# Task objective
Below are the records; work out how many lines among them contain "will", and write nothing besides that number.

++++ Records supplied ++++

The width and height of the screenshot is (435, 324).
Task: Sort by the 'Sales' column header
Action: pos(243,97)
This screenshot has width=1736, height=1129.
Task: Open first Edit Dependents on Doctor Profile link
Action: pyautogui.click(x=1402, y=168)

++++
++++ Records supplied ++++

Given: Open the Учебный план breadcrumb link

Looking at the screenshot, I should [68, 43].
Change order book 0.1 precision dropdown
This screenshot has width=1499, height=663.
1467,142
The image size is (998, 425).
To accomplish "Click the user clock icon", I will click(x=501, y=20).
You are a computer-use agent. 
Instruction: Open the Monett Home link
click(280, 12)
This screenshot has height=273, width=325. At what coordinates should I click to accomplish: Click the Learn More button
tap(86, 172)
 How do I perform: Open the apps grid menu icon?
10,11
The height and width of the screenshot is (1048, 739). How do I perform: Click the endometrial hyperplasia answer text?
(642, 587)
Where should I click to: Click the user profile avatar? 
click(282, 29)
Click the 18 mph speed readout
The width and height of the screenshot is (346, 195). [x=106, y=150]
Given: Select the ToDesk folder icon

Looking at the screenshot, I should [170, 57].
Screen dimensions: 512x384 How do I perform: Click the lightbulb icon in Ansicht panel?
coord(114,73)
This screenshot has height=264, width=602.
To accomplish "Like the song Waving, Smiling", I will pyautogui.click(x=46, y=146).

++++
++++ Records supplied ++++

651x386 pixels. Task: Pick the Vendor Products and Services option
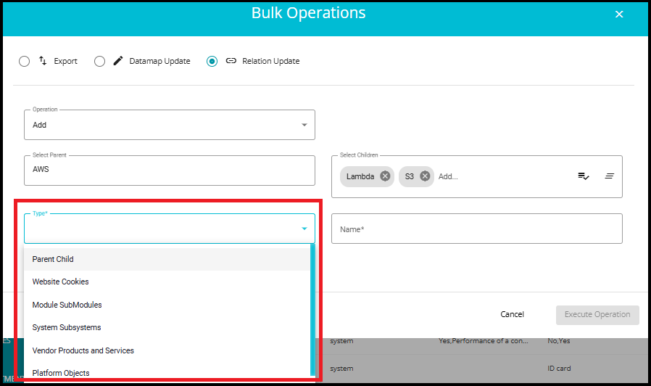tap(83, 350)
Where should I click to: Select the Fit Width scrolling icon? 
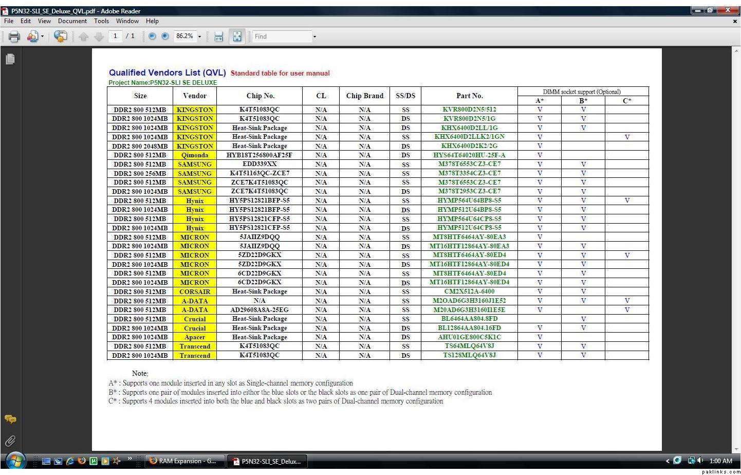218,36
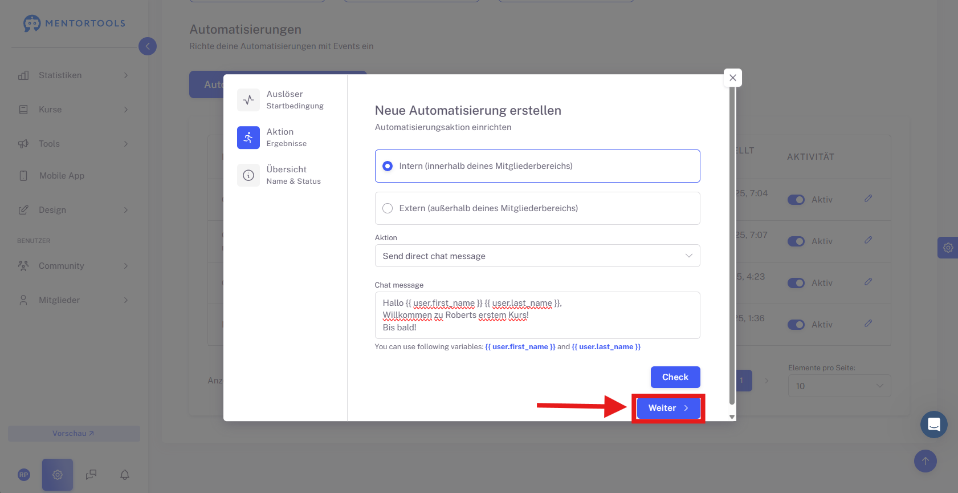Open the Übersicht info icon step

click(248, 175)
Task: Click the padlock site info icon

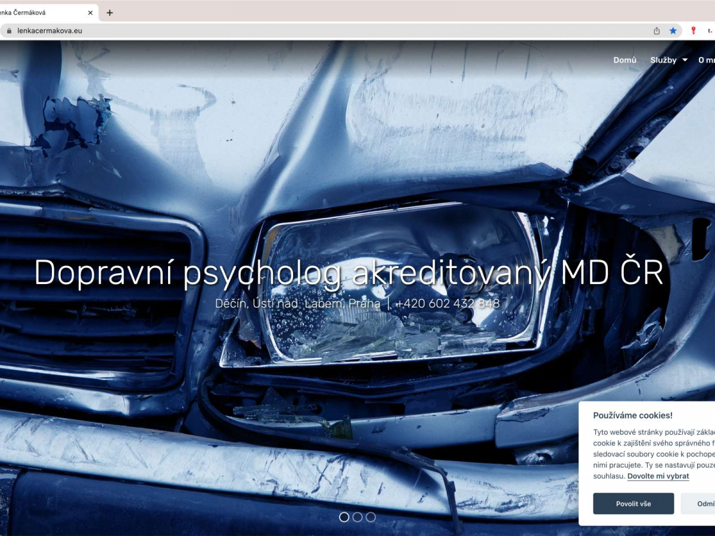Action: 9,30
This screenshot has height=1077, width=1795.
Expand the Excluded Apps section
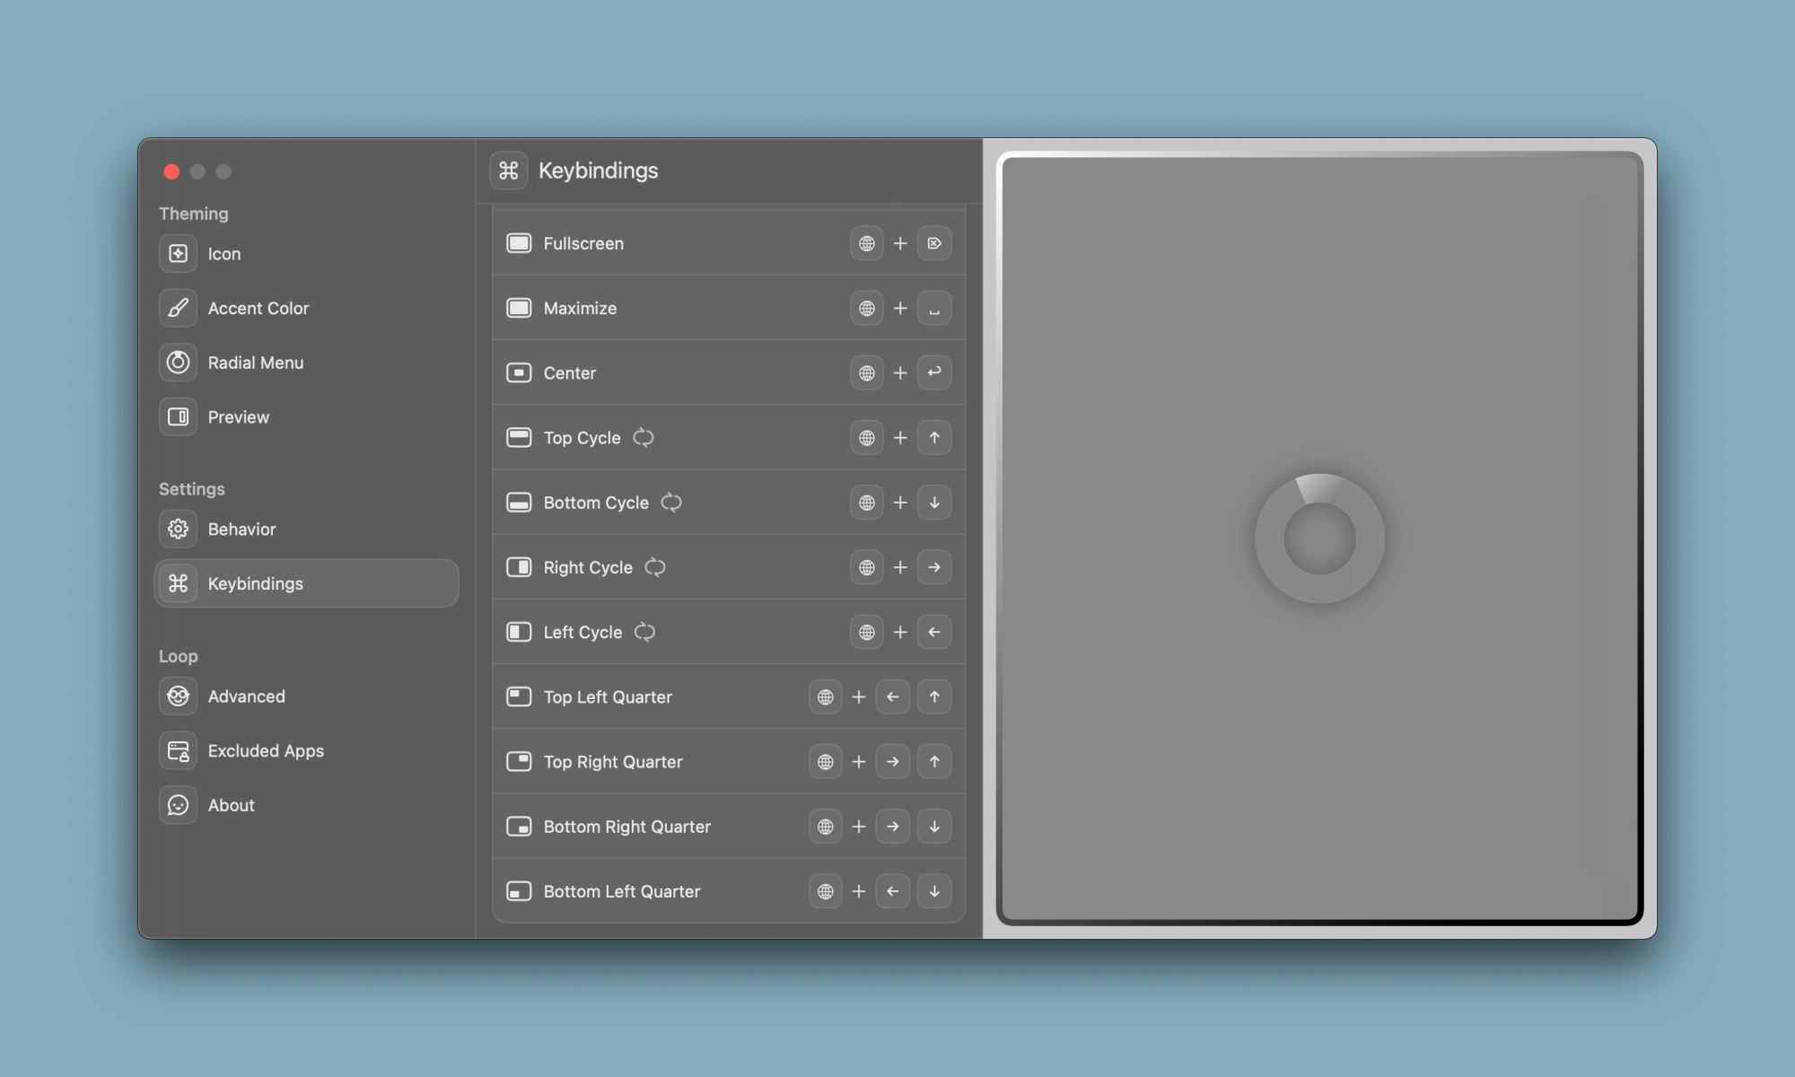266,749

++++

# Result of this exercise
2